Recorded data
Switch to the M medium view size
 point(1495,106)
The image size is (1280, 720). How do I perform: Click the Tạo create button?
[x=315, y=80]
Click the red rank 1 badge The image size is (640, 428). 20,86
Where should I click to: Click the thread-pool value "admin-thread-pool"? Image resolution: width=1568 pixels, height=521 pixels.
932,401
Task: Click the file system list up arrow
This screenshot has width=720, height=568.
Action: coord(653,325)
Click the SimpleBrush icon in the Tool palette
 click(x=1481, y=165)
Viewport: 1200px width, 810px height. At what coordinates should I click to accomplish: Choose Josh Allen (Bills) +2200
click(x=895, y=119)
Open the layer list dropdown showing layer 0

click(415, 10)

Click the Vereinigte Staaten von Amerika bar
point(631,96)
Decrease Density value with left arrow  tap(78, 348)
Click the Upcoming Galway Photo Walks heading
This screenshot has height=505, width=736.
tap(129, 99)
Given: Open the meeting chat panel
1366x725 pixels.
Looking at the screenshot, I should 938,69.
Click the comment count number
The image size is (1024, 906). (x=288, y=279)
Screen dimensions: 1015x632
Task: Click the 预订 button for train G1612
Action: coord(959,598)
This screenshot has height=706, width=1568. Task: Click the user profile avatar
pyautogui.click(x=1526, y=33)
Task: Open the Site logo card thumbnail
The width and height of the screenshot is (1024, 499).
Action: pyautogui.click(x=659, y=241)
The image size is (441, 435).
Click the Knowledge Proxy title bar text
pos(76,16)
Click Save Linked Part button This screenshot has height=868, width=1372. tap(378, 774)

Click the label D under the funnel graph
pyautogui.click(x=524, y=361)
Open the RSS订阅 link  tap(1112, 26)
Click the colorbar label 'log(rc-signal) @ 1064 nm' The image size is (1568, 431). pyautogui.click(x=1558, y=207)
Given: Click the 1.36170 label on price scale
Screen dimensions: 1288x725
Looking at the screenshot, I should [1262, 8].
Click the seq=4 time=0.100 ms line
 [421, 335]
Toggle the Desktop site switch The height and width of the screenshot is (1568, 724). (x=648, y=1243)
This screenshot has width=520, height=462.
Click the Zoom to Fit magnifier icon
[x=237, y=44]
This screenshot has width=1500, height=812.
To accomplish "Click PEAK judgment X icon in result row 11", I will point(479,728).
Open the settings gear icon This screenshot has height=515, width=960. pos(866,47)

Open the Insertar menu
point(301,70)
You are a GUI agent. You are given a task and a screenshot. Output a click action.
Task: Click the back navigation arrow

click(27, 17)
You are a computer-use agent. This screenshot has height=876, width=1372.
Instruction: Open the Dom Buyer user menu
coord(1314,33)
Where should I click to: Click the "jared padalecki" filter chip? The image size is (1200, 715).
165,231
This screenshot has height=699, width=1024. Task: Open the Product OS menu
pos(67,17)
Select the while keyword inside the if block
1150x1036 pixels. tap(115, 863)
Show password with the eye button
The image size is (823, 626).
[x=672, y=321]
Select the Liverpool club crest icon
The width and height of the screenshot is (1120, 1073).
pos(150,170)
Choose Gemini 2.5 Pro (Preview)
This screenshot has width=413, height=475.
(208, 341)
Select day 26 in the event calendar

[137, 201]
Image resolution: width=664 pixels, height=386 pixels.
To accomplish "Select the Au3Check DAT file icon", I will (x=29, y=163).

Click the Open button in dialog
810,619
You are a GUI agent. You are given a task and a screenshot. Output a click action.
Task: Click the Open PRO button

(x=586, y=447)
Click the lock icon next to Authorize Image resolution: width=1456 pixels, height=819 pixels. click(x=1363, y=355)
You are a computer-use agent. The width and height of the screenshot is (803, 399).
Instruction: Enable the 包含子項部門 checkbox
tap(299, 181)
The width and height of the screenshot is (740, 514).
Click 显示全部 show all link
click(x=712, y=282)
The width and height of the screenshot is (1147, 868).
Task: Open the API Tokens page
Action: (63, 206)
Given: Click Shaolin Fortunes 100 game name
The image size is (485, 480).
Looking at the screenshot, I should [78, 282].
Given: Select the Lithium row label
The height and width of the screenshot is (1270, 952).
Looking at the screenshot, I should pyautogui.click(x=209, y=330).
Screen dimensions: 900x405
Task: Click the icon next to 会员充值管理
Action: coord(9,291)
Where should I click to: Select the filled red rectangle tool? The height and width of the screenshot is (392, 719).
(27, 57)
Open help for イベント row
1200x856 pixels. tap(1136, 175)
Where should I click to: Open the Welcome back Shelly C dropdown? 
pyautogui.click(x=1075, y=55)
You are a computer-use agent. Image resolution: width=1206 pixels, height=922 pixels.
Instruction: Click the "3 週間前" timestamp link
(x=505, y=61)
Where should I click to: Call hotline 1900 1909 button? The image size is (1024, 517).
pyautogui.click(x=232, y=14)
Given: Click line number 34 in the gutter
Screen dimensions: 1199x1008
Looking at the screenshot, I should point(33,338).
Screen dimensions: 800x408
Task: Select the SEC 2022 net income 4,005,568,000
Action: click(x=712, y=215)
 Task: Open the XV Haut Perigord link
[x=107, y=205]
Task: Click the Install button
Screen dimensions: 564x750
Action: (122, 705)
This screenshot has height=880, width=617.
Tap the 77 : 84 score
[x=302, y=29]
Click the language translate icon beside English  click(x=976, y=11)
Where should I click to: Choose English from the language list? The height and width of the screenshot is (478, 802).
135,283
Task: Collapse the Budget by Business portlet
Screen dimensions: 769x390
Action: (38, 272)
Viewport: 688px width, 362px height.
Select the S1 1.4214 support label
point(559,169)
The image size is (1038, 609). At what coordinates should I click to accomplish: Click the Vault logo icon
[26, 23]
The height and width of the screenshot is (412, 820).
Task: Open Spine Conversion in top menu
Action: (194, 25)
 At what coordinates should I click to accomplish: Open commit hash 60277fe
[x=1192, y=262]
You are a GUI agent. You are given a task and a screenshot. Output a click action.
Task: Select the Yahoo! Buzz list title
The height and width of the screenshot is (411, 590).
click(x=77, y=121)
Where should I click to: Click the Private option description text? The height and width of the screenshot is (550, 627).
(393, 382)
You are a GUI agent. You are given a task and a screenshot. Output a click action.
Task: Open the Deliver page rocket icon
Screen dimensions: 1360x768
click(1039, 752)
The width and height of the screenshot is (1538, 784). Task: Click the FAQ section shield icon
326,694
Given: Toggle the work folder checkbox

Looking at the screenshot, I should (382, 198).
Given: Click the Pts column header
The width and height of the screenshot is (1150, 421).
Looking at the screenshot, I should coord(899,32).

- _HOW TO COMPLETE THIS TASK_
Without dropping a single line, output the records above exactly.

- _RESPONSE BELOW_
Switch to the M medium view size
 point(1495,106)
The image size is (1280, 720). How do I perform: Click the Tạo create button?
[x=315, y=80]
Click the red rank 1 badge The image size is (640, 428). 20,86
Where should I click to: Click the thread-pool value "admin-thread-pool"? Image resolution: width=1568 pixels, height=521 pixels.
932,401
Task: Click the file system list up arrow
This screenshot has width=720, height=568.
Action: coord(653,325)
Click the SimpleBrush icon in the Tool palette
 click(x=1481, y=165)
Viewport: 1200px width, 810px height. At what coordinates should I click to accomplish: Choose Josh Allen (Bills) +2200
click(x=895, y=119)
Open the layer list dropdown showing layer 0

click(415, 10)

Click the Vereinigte Staaten von Amerika bar
point(631,96)
Decrease Density value with left arrow  tap(78, 348)
Click the Upcoming Galway Photo Walks heading
This screenshot has height=505, width=736.
tap(129, 99)
Given: Open the meeting chat panel
1366x725 pixels.
Looking at the screenshot, I should 938,69.
Click the comment count number
The image size is (1024, 906). (x=288, y=279)
Screen dimensions: 1015x632
Task: Click the 预订 button for train G1612
Action: coord(959,598)
This screenshot has height=706, width=1568. Task: Click the user profile avatar
pyautogui.click(x=1526, y=33)
Task: Open the Site logo card thumbnail
The width and height of the screenshot is (1024, 499).
Action: pyautogui.click(x=659, y=241)
The image size is (441, 435).
Click the Knowledge Proxy title bar text
pos(76,16)
Click Save Linked Part button This screenshot has height=868, width=1372. tap(378, 774)

Click the label D under the funnel graph
pyautogui.click(x=524, y=361)
Open the RSS订阅 link  tap(1112, 26)
Click the colorbar label 'log(rc-signal) @ 1064 nm' The image size is (1568, 431). pyautogui.click(x=1558, y=207)
Given: Click the 1.36170 label on price scale
Screen dimensions: 1288x725
Looking at the screenshot, I should [1262, 8].
Click the seq=4 time=0.100 ms line
 [421, 335]
Toggle the Desktop site switch The height and width of the screenshot is (1568, 724). (x=648, y=1243)
This screenshot has width=520, height=462.
Click the Zoom to Fit magnifier icon
[x=237, y=44]
This screenshot has width=1500, height=812.
To accomplish "Click PEAK judgment X icon in result row 11", I will point(479,728).
Open the settings gear icon This screenshot has height=515, width=960. pos(866,47)

Open the Insertar menu
point(301,70)
You are a GUI agent. You are given a task and a screenshot. Output a click action.
Task: Click the back navigation arrow

click(27, 17)
You are a computer-use agent. This screenshot has height=876, width=1372.
Instruction: Open the Dom Buyer user menu
coord(1314,33)
Where should I click to: Click the "jared padalecki" filter chip? The image size is (1200, 715).
165,231
This screenshot has height=699, width=1024. Task: Open the Product OS menu
pos(67,17)
Select the while keyword inside the if block
1150x1036 pixels. tap(115, 863)
Show password with the eye button
The image size is (823, 626).
[x=672, y=321]
Select the Liverpool club crest icon
The width and height of the screenshot is (1120, 1073).
pos(150,170)
Choose Gemini 2.5 Pro (Preview)
This screenshot has width=413, height=475.
(208, 341)
Select day 26 in the event calendar

[137, 201]
Image resolution: width=664 pixels, height=386 pixels.
To accomplish "Select the Au3Check DAT file icon", I will (x=29, y=163).

Click the Open button in dialog
810,619
You are a GUI agent. You are given a task and a screenshot. Output a click action.
Task: Click the Open PRO button

(x=586, y=447)
Click the lock icon next to Authorize Image resolution: width=1456 pixels, height=819 pixels. click(x=1363, y=355)
You are a computer-use agent. The width and height of the screenshot is (803, 399).
Instruction: Enable the 包含子項部門 checkbox
tap(299, 181)
The width and height of the screenshot is (740, 514).
Click 显示全部 show all link
click(x=712, y=282)
The width and height of the screenshot is (1147, 868).
Task: Open the API Tokens page
Action: (63, 206)
Given: Click Shaolin Fortunes 100 game name
The image size is (485, 480).
Looking at the screenshot, I should [78, 282].
Given: Select the Lithium row label
The height and width of the screenshot is (1270, 952).
Looking at the screenshot, I should pyautogui.click(x=209, y=330).
Screen dimensions: 900x405
Task: Click the icon next to 会员充值管理
Action: coord(9,291)
Where should I click to: Select the filled red rectangle tool? The height and width of the screenshot is (392, 719).
(27, 57)
Open help for イベント row
1200x856 pixels. tap(1136, 175)
Where should I click to: Open the Welcome back Shelly C dropdown? 
pyautogui.click(x=1075, y=55)
You are a computer-use agent. Image resolution: width=1206 pixels, height=922 pixels.
Instruction: Click the "3 週間前" timestamp link
(x=505, y=61)
Where should I click to: Call hotline 1900 1909 button? The image size is (1024, 517).
pyautogui.click(x=232, y=14)
Given: Click line number 34 in the gutter
Screen dimensions: 1199x1008
Looking at the screenshot, I should point(33,338).
Screen dimensions: 800x408
Task: Select the SEC 2022 net income 4,005,568,000
Action: click(x=712, y=215)
 Task: Open the XV Haut Perigord link
[x=107, y=205]
Task: Click the Install button
Screen dimensions: 564x750
Action: (122, 705)
This screenshot has height=880, width=617.
Tap the 77 : 84 score
[x=302, y=29]
Click the language translate icon beside English  click(x=976, y=11)
Where should I click to: Choose English from the language list? The height and width of the screenshot is (478, 802).
135,283
Task: Collapse the Budget by Business portlet
Screen dimensions: 769x390
Action: (38, 272)
Viewport: 688px width, 362px height.
Select the S1 1.4214 support label
point(559,169)
The image size is (1038, 609). At what coordinates should I click to accomplish: Click the Vault logo icon
[26, 23]
The height and width of the screenshot is (412, 820).
Task: Open Spine Conversion in top menu
Action: (194, 25)
 At what coordinates should I click to accomplish: Open commit hash 60277fe
[x=1192, y=262]
You are a GUI agent. You are given a task and a screenshot. Output a click action.
Task: Select the Yahoo! Buzz list title
The height and width of the screenshot is (411, 590).
click(x=77, y=121)
Where should I click to: Click the Private option description text? The height and width of the screenshot is (550, 627).
(393, 382)
You are a GUI agent. You are given a task and a screenshot. Output a click action.
Task: Open the Deliver page rocket icon
Screen dimensions: 1360x768
click(1039, 752)
The width and height of the screenshot is (1538, 784). Task: Click the FAQ section shield icon
326,694
Given: Toggle the work folder checkbox

Looking at the screenshot, I should (382, 198).
Given: Click the Pts column header
The width and height of the screenshot is (1150, 421).
Looking at the screenshot, I should coord(899,32).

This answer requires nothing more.